Promoting Youth Behavioral Health
Book co-authored by Prof. Emeritus Jeffrey Jenson explores prevention strategies for youth behavioral health challenges

“At no time in our country’s history have young people been confronted simultaneously with so many positive and negative influences and opportunities,” says University of Denver Graduate School of Social Work (GSSW) alumna Anne Williford, PhD ’09, an associate professor and director of the PhD program at the Colorado State University School of Social Work. She notes that the COVID-19 pandemic had a particularly adverse effect on the behavioral health of young people by disrupting school, family, interpersonal and social norms.
A recent book by Williford and GSSW Winn Endowed Professor Emeritus Jeffrey Jenson responds to calls from practitioners, policymakers and the public to increase the use of effective prevention approaches for child and adolescent behavioral health challenges like those exacerbated by the pandemic. Rooted in prevention science and a public health framework, Promoting the Behavioral Health of Children and Adolescents: Evidence-Based Prevention Strategies in Schools, Families, and Communities (Cognella, 2024) reviews contemporary evidence of what works to promote behavioral health and prevent challenges such as substance use, violence, school dropout and delinquency among young people.
In the book, Williford and Jenson discuss how prevention has evolved in the United States since the 1960s and review evidence-based strategies that schools, families and communities can use to prevent behavioral health challenges and support the behavioral health and well-being of youth.

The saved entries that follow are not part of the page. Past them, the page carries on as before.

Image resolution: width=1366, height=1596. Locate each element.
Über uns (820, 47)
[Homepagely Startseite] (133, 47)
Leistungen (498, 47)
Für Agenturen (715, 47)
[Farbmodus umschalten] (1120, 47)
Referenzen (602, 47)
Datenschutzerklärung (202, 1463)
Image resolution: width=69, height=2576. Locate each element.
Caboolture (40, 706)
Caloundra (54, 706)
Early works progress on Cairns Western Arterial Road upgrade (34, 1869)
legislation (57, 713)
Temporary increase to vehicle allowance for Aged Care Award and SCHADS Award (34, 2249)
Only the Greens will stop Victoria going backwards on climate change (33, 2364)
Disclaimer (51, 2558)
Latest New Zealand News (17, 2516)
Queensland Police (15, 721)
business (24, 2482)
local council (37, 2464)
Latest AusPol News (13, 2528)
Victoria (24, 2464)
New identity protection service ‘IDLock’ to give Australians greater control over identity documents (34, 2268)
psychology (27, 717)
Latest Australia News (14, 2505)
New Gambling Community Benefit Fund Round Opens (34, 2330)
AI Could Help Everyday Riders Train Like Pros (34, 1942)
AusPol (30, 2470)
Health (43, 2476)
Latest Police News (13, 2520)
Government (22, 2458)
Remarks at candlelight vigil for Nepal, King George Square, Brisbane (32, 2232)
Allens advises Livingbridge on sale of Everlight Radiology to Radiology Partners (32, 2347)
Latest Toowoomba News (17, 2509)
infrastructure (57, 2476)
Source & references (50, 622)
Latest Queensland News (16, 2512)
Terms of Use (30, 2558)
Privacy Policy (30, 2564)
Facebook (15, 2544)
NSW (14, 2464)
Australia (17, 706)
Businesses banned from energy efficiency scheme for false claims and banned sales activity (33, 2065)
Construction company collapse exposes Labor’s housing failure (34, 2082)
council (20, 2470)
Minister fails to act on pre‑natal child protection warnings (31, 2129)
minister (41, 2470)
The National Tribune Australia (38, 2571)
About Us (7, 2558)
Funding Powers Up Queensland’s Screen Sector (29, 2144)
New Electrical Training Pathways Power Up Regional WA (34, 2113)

The text provides practitioners and students in social work, and related disciplines, with resources to apply prevention principles and incorporate prevention programming in their work with youth.
Jenson notes, “The book offers specific recommendations for advancing prevention practice, policy, education and research. One of our main goals in writing the book was to expand the reach of prevention in social work. We know a great deal about the efficacy of prevention approaches, but effective programs and policies are not widely implemented by social workers.”